I remember something similar where something would go wrong with lpr, and printing a PostScript document would instead print the (really long) textual PostScript source code.
lol I remember those days. It's amazing how much PostScript is required to render a few pages of text. I remember one print job I sent that used about 200 pieces of paper after it printed the actual PostScript source instead of parsing and rendering it for some reason.
PostScript, as a concatenative programming language, can be used to write very efficient code. By efficient I mean terse: doing much with very few code. However, it's usually autogenerated, so most ps code is long and ugly (but, obviously, good enough for it's purpose).
Well, when just rendering text the text and the postscript for it can correspond pretty much one-to-one. On the other hand, if you start to include the necessary fonts it quickly becomes big.
Yes I think that, despite the humorous reaction in the movie, The Office, that simply printing something like PC LOAD LETTER was a vast improvement over the post script dump that would happen when an error occurred.
Still happens with a variety of operating systems, usually when there's an extra driver or somesuch in between the PostScript code and the printer itself that inadvertently interprets that code as plain text to be printed as such.
Similar thing happens with ZPL/EPL printers as well; I've troubleshot many a workstation where someone expected a shipping label and instead got a long string of "^XA^PW812 [...] ^XZ" across dozens of labels.

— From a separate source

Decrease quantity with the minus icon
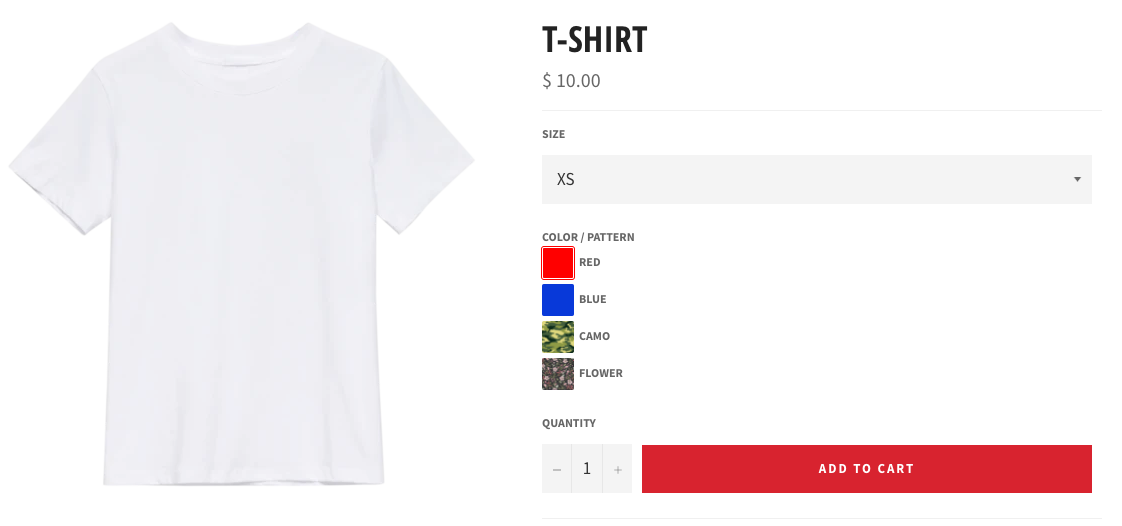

Be nice if they said the year of this invention, but it seems to have been in the 70s. I tried finding earlier references, two candidates:
- IBM JCL has DD statements for SYSERR, SYSIN, and SYSOUT, but I can't find the date that SYSERR was introduced.
- Any old Fortran IV programmers know that I/O unit 0 is STDERR, unit 5 is STDIN, and unit 6 is STDOUT. And Fortran IV is from 1966 (aka "Fortran 66").
However, I found a 1970 manual for Fortran IV, and at that time, unit 0 was illegal (see table 123-3 on page 13-4), so unit 0 must have been added later, adding token support for the claim made in this article.
Please note that Dec-10 Fortran (like all Digital Fortrans) had a huge number of extensions. When I worked at Middlesex Polytechnic (later Middlesex University), we replaced our Dec-10 with two IBM 4381 super-minis, and none of the Digital Fortran code that used them could easily be ported (my own programs were portable, because I adhered fairly rigidly to the Fortran-77 standard).
I don't remember the Fortran 77 standard specifying STDERR, STOUT or STDIN in the sense the the C and C++ Standards do (in lower case) - but I might be a bit forgetful; this was over 30 years ago.
The V7 kernel model makes it generic - on exec, Unix will close() any file that has the close_on_exec flag set.
I believe that is the critical concept - stderr is supported by an OS level feature and inherits across various processes through pipes, forks and execs.
To tie back to the initial case in this thread, this is very useful for the Unix print system because it was/is a maze of squirrelly processes.